THE DOORS RESPOND TO JIM MORRISON PARDON

12/23/2010

The surviving members of the Doors have issued a statement about the posthumous pardon Jim Morrison received this month for his 1969 indecent exposure conviction in Miami. Florida's outgoing Governor Charlie Crist cleared Morrison's name just one day after what would've been his 67th birthday (December 8th).
 
Now his bandmates Ray Manzarek, John Densmore and Robby Krieger are speaking up, saying they feel the late Doors singer had nothing to be pardoned for in the first place. They also say that an apology -- not a pardon -- would have been more appropriate "40 years after the fact."
 
Here's the entire statement:
 
In 1969 the Doors played an infamous concert in Miami, Florida. Accounts vary as to what actually happened on stage that night.
 
Whatever took place that night ended with The Doors sharing beers and laughter in the dressing room with the Miami police, who acted as security at the venue that evening. No arrests were made. The next day we flew off to Jamaica for a few days' vacation before our planned 20-city tour of America.
 
That tour never materialized. Four days later, warrants were issued in Miami for the arrest of Morrison on trumped-up charges of indecency, public obscenity, and general rock-and-roll revelry. Every city the Doors were booked into canceled their engagement.
 
A circus of fire-and-brimstone "decency" rallies, grand jury investigations and apocalyptic editorials followed - not to mention allegations ranging from the unsubstantiated (he exposed himself) to the fantastic (the Doors were "inciting a riot" but also "hypnotizing" the crowd).
 
In August, Jim Morrison went on trial in Miami. He was acquitted on all but two misdemeanor charges and sentenced to six months' hard labor in Raiford Penitentiary. He was appealing this conviction when he died in Paris on July 3, 1971. Four decades after the fact, with Jim an icon for multiple generations -- and those who railed against him now a laughingstock -- Florida has seen fit to issue a pardon.

-----

▸ Requirement: Can you copy the stretch of the Doors statement text from "That tour never" through "canceled their engagement.", word for word?

-----

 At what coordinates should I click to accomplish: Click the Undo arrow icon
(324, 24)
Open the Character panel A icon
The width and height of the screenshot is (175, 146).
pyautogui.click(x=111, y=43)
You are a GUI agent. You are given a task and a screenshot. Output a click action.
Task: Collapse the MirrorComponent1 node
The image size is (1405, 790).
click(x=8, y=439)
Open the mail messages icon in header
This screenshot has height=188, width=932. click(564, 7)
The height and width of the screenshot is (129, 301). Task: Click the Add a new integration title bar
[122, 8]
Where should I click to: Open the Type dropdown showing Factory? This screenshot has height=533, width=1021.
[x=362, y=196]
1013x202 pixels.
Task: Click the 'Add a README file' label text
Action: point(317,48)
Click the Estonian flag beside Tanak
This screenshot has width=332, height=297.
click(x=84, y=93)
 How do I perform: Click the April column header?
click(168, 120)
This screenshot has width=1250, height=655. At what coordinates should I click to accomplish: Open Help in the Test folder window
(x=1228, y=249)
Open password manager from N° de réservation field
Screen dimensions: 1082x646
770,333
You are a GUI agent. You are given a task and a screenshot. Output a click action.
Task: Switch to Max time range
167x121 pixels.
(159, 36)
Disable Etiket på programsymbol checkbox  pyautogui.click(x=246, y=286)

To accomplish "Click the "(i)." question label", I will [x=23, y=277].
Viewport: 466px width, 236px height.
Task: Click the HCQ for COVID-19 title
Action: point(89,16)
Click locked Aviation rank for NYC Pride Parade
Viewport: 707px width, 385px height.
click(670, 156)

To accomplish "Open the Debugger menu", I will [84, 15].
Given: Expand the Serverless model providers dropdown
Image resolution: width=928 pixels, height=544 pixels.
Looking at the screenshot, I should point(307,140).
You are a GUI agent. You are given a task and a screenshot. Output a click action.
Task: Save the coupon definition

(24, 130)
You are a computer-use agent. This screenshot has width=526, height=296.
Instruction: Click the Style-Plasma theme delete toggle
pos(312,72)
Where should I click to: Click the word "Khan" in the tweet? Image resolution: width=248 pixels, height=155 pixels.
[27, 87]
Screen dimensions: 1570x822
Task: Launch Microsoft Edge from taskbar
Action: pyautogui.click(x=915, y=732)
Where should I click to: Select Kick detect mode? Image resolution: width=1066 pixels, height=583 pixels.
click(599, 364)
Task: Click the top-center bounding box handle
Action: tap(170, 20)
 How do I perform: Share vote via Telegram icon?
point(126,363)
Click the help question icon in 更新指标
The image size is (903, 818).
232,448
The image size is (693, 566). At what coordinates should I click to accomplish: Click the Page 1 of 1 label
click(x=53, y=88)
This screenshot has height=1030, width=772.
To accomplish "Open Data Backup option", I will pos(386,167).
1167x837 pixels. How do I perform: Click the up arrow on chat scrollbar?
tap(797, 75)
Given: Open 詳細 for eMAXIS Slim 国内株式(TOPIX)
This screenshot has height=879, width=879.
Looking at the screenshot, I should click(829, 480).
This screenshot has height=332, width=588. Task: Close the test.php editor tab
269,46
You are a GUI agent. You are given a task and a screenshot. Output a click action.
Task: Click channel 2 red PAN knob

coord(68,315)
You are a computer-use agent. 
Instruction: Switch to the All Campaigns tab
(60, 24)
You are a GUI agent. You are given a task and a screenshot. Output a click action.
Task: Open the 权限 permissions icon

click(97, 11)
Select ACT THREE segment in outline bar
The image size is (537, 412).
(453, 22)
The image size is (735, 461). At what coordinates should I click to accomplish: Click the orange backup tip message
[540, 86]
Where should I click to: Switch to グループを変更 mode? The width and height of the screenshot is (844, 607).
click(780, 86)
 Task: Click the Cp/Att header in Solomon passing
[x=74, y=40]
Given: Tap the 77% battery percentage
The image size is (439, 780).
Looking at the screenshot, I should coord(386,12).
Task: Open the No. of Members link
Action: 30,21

-----

▸ Worked answer:
That tour never materialized. Four days later, warrants were issued in Miami for the arrest of Morrison on trumped-up charges of indecency, public obscenity, and general rock-and-roll revelry. Every city the Doors were booked into canceled their engagement.